Introduction: For many rural and remote regions of the world, the resources sector forms a necessary part of the local economy. Many workers and their families live in the local community and contribute to the social, educational and business fabric of that community. More still fly into rural areas where medical services exist and are required to support them. Australian coal mines require that all workers undertake a periodic medical examination to assess their fitness for their duties and to monitor for specific diseases inclusive of respiratory, hearing and musculoskeletal conditions. This presentation contends that the 'mine medical' is an untapped opportunity for the primary care clinician to gather data about the health of the mine employees and to understand, not only their health status, but also the incidence of preventable diseases. This understanding may assist a primary care clinician to design interventions for coal mine workers at a population and individual level that will improve the health of communities, while reducing the burden of avoidable disease.

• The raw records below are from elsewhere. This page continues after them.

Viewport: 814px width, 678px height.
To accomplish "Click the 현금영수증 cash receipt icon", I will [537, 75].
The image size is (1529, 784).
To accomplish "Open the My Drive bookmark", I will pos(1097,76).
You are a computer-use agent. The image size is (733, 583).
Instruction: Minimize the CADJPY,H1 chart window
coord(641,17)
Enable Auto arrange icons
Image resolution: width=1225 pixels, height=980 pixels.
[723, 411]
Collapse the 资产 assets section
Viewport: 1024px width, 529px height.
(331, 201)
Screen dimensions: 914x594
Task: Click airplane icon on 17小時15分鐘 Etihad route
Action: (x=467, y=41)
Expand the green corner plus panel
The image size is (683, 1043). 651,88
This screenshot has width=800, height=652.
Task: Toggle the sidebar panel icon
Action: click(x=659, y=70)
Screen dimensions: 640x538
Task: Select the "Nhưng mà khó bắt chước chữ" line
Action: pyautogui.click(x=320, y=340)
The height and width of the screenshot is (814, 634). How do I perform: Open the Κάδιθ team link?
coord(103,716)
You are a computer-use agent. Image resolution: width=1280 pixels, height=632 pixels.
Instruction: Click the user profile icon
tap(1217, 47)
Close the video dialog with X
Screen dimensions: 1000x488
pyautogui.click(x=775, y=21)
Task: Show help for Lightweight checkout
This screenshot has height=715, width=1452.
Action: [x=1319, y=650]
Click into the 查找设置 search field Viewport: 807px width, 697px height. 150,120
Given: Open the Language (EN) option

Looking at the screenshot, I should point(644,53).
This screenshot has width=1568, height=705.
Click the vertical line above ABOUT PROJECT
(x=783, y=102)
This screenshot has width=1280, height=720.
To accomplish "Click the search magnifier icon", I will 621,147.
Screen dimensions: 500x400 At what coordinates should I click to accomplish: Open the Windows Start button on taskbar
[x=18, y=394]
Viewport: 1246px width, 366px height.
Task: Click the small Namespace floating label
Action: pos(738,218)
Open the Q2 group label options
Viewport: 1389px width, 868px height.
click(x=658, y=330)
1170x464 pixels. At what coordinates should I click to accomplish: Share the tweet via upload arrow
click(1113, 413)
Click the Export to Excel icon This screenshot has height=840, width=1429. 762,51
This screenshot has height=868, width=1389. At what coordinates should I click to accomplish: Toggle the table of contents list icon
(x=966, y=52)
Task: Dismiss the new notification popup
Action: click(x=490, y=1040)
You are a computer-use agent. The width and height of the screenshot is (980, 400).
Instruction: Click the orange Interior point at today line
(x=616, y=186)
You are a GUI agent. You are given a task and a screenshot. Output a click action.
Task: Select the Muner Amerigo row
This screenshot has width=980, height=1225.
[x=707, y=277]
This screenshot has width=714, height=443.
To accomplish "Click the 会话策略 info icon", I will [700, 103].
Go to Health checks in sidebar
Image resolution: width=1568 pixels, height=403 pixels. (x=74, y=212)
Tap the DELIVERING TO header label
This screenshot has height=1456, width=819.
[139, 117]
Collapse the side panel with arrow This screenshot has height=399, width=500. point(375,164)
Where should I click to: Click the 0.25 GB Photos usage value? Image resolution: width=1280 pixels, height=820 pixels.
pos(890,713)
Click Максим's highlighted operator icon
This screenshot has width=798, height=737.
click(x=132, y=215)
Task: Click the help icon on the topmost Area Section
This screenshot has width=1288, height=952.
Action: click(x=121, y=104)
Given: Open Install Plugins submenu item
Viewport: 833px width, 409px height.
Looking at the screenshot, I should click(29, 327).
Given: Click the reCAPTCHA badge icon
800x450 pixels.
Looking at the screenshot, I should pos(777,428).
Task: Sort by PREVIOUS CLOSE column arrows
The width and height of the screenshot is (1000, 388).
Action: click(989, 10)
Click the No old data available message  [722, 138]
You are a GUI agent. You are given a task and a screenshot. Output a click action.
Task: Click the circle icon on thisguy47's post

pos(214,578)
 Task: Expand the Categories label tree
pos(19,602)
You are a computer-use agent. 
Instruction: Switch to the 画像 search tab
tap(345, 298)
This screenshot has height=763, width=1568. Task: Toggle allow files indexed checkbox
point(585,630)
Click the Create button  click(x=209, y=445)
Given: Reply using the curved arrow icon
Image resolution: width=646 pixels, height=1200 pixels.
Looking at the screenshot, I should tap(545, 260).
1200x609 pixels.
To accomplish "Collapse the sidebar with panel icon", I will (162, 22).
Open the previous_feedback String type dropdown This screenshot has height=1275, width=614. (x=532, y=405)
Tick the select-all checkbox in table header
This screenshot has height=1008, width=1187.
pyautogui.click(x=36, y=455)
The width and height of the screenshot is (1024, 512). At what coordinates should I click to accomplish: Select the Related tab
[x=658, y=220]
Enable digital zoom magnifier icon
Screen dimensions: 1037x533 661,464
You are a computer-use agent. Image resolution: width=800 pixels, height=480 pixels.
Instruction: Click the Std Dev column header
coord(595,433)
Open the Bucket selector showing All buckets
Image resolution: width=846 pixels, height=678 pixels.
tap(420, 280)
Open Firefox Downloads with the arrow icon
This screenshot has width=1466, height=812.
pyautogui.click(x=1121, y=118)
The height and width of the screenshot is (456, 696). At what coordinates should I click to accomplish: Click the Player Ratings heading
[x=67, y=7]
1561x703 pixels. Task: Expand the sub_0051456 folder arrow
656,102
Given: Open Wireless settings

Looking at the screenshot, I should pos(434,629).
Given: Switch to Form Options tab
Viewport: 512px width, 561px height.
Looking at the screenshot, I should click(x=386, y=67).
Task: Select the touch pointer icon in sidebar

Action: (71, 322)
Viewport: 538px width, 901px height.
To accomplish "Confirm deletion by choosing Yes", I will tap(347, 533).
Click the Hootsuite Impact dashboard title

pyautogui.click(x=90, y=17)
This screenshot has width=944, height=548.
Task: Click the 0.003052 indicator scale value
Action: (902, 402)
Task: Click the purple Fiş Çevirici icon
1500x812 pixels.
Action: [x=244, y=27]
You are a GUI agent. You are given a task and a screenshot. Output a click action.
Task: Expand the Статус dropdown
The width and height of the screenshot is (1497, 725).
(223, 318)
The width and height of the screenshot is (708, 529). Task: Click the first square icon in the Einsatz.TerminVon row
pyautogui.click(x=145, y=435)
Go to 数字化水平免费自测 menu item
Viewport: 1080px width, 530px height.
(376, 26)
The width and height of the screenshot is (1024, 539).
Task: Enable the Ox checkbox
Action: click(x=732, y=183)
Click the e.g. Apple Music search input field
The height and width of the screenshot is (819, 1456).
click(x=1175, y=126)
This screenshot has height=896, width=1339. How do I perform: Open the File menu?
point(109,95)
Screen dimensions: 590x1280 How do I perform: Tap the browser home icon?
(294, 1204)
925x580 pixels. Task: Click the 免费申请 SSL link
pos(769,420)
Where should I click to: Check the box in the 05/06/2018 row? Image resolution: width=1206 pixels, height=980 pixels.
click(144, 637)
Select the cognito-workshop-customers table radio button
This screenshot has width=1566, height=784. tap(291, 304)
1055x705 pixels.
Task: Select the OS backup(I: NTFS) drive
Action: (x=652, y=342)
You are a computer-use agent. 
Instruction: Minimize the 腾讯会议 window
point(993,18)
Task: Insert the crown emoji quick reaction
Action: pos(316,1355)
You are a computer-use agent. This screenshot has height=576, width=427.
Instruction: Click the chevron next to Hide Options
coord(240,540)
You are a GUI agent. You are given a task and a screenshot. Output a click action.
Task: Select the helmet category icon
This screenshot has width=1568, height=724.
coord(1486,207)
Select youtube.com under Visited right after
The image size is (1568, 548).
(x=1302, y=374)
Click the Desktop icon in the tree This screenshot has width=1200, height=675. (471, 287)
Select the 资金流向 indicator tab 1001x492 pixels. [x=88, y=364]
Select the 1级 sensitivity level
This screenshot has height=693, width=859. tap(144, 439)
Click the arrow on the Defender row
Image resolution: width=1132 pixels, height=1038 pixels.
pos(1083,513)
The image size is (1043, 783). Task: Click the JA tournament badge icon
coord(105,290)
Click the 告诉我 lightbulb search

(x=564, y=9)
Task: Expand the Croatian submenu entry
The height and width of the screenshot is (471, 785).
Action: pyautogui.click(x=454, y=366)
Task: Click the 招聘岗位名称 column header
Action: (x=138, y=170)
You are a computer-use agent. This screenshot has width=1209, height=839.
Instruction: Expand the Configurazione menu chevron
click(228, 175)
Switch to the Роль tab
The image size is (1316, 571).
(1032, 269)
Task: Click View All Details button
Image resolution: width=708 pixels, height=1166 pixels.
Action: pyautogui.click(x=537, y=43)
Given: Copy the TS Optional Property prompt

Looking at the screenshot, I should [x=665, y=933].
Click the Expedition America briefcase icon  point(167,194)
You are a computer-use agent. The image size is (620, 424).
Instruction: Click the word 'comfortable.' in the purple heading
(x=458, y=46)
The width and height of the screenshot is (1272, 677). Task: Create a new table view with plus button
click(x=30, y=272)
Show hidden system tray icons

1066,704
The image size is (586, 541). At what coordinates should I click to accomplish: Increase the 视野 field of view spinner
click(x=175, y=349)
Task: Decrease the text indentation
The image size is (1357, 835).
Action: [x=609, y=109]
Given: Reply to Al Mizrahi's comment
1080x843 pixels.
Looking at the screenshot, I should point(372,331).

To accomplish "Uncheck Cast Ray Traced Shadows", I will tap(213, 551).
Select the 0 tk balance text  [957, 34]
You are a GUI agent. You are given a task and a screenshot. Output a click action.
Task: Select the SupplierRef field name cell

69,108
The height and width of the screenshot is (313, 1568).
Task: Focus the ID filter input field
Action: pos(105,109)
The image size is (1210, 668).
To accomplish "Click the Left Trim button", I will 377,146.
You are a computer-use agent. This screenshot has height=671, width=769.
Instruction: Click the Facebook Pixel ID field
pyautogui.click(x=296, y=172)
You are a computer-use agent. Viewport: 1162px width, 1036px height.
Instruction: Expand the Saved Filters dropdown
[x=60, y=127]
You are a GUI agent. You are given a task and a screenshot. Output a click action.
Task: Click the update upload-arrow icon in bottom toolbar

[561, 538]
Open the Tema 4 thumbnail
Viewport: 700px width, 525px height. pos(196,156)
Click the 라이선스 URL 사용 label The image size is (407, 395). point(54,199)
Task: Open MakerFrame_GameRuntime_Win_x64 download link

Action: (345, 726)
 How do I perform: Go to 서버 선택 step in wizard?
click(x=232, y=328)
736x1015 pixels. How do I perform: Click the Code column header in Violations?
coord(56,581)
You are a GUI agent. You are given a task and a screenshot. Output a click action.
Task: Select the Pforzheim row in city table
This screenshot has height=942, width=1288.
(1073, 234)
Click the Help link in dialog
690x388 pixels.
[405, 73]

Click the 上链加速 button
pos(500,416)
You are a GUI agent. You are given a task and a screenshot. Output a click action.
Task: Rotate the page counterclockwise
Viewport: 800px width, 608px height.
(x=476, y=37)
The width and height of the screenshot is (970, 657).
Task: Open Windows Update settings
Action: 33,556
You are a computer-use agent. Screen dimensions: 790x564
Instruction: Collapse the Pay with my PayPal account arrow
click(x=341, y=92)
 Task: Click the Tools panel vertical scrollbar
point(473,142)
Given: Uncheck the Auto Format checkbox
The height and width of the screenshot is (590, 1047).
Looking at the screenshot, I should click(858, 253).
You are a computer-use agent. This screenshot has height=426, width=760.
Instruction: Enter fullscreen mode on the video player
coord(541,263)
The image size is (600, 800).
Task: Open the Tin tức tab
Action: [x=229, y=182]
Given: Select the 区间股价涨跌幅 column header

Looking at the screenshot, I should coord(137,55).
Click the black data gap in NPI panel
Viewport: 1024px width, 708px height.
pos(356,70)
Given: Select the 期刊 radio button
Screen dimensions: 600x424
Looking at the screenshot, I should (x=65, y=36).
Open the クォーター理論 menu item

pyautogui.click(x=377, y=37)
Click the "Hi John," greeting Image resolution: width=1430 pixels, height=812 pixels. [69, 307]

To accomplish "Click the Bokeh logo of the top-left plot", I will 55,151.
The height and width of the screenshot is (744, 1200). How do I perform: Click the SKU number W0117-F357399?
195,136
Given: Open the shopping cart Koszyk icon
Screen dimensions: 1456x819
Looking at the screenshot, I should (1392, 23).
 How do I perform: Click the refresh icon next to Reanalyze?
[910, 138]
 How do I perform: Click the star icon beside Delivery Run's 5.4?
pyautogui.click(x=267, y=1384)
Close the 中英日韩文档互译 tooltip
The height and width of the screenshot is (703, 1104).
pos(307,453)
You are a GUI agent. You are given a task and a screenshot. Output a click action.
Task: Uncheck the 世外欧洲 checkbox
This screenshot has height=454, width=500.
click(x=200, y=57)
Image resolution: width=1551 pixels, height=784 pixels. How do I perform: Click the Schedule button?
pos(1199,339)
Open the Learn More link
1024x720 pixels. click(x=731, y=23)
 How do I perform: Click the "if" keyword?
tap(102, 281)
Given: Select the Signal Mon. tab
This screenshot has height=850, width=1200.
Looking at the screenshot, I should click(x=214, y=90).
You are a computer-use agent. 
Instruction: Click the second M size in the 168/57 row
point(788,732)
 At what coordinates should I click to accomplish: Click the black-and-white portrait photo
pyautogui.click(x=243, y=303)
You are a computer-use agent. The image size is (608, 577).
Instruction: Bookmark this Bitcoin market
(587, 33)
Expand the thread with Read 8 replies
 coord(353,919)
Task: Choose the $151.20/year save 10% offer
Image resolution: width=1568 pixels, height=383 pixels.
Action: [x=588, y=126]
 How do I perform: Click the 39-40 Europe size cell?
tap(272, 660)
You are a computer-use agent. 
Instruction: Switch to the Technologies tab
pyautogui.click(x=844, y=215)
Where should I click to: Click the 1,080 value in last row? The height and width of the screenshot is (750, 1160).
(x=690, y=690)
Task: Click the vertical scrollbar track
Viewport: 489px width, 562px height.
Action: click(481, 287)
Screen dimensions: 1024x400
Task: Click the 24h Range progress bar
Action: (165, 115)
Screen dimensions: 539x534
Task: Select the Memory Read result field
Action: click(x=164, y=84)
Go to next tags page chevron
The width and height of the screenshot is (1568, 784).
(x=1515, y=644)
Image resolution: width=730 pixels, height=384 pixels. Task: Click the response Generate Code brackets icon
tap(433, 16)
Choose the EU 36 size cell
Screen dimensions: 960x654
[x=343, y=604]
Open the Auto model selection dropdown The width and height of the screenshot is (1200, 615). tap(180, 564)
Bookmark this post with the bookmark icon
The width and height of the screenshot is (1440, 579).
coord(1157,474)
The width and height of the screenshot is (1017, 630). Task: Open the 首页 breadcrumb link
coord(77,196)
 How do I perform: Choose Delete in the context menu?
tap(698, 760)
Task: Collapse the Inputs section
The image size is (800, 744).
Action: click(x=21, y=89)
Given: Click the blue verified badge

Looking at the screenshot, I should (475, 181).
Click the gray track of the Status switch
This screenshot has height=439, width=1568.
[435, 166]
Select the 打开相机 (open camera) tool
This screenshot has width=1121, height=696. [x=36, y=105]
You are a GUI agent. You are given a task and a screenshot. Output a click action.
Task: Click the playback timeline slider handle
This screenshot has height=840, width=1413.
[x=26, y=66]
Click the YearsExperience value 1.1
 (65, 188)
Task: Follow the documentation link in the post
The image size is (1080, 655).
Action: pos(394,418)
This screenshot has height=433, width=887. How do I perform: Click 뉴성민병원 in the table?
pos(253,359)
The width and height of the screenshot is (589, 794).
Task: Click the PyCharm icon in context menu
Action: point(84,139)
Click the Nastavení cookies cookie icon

Methods: In this cohort study, 100 coal mine workers, working in an open cut coal mine in Central Queensland, were examined to the Queensland coal mine workers medical standards, and their data recorded. The data were then deidentified, apart from the principal job role, and collated against measured parameters including biometrics, smoking, alcohol consumption (audit), K10, Epworth Sleepiness Score, spirometry and chest X-ray imaging.

Results: At the time of submission of the abstract, data acquisition and analysis is continuing. Preliminary data analysis reveals higher levels of obesity, poorly controlled blood pressure, elevated blood sugar levels and chronic obstructive pulmonary disease. The author will present their findings of the data analysis and discuss formative opportunities for intervention.